Product of the Week: The Colorful Dell Inspiron R Laptop Line With Switch
One of the industry jokes right now, and one Motorola leveraged in one of its anti-iPad ads during the Super Bowl is that Apple, after making fun of IBM in its first Big Brother ad, has basically become Big Brother and turned its customer base into lemmings.
Most Apple products are like Model T Fords, in that you can have any color as long as it is black — or white. Most PCs are like that — you don’t get a choice. Yet Dell was defined initially as the company that built your product to order.
Well, what makes this new Inspiron R line special is that you can choose from a huge number of laptop lids to customize it to match your own unique personality. Many of these designs are from outstanding artists and designers, or represent institutions — like Susan G. Komen for the Cure — that are important to many of us. And you can even change your mind.
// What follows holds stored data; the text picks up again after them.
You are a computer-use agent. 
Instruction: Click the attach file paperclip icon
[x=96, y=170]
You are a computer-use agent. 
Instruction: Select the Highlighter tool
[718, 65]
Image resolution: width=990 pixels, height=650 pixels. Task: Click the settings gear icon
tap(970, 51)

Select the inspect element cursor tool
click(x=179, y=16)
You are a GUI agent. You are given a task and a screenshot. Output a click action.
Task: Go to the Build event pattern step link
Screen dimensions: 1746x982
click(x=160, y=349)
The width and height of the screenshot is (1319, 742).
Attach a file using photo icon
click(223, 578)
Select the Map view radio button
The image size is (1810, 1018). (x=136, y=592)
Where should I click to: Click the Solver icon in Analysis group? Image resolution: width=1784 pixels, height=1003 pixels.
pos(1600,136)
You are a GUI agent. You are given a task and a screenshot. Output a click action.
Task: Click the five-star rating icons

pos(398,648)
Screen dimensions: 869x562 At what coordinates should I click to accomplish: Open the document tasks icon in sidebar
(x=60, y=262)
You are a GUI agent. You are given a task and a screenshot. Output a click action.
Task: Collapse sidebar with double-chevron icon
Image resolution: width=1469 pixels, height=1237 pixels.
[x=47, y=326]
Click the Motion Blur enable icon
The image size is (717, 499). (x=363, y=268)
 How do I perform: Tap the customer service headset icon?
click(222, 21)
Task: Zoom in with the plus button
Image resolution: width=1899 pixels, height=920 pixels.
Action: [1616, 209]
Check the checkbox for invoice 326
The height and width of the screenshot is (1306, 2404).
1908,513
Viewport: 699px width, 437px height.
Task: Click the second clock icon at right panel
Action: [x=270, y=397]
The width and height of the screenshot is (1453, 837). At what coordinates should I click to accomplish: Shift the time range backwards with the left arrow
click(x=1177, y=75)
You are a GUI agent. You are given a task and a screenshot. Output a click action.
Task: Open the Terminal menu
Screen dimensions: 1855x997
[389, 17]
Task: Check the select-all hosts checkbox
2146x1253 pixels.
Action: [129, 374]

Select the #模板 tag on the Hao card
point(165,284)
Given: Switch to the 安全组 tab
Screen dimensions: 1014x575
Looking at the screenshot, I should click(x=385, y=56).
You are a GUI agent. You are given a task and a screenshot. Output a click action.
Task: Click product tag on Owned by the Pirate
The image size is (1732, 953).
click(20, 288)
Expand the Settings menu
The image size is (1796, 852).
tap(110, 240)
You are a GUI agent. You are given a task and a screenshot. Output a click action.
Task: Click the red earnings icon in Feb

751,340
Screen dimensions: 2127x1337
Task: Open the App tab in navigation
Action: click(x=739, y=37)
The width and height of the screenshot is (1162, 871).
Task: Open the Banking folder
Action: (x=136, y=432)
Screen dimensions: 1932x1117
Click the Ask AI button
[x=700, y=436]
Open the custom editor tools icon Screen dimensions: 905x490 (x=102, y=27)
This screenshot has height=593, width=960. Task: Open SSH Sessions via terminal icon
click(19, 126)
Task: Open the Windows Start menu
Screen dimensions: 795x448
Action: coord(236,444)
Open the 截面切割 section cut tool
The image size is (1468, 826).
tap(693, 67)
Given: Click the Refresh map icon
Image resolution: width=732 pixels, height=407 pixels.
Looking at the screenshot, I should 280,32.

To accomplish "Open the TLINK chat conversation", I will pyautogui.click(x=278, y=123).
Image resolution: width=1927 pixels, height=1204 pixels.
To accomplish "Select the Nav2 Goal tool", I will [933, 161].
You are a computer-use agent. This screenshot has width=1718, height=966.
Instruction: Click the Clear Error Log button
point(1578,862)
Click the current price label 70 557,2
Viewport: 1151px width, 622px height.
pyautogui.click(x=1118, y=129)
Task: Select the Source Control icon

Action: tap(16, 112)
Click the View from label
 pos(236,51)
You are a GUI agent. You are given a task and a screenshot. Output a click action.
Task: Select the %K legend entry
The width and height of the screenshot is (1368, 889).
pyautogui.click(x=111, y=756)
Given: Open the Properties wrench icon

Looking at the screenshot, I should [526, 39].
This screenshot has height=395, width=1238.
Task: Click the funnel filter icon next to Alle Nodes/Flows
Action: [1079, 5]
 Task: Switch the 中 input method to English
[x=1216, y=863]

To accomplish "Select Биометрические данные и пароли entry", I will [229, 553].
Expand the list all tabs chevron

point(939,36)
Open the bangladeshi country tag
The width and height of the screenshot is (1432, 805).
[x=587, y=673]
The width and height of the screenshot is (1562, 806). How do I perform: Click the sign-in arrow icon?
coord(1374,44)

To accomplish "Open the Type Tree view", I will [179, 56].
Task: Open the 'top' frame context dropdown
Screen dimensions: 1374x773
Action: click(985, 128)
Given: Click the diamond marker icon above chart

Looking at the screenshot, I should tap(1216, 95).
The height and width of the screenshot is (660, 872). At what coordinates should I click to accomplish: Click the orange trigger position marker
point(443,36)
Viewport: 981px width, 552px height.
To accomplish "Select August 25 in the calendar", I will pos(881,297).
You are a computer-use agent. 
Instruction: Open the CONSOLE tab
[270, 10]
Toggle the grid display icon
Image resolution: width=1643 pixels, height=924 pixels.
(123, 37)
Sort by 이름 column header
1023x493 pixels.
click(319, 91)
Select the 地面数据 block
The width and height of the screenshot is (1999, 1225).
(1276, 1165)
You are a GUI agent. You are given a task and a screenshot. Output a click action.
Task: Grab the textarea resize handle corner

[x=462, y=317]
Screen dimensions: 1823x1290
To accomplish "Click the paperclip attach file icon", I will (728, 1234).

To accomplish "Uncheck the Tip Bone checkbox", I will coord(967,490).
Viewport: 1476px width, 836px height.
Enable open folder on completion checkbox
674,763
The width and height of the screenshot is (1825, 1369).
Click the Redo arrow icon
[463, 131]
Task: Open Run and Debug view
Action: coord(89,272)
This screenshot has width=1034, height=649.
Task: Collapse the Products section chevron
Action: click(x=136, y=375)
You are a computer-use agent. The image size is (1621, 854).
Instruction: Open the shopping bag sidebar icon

Starting at under US$600, these laptops can be equipped with 3D Blu-ray players, 9 cell 5-hour batteries, Intel’s wireless display projection system, Intel Core i3, i5 or i7 processors, and up to 8 GB of memory. In short, the customization isn’t only on the outside; you can make it uniquely yours inside as well.
I have no desire to have a product — no matter how good it looks and feels — that is the same as everyone else’s, and that is why the Dell Inspiron R is my product of the week.
Remember, to be a great communicator, you’ve got to reach different kinds of audience members, simultaneously. For me, having a "script" on the screen helps me hear what the speaker is saying, and how the words coming out of his mouth link to the bigger concepts he is conveying (or will soon get to). And if my mind wanders (does that ever happen?), I can see what I missed. In other words, I like the visual roadmap that word charts can provide. Graphics and pictures are nice, too. Others in the audience will certainly have different preferences.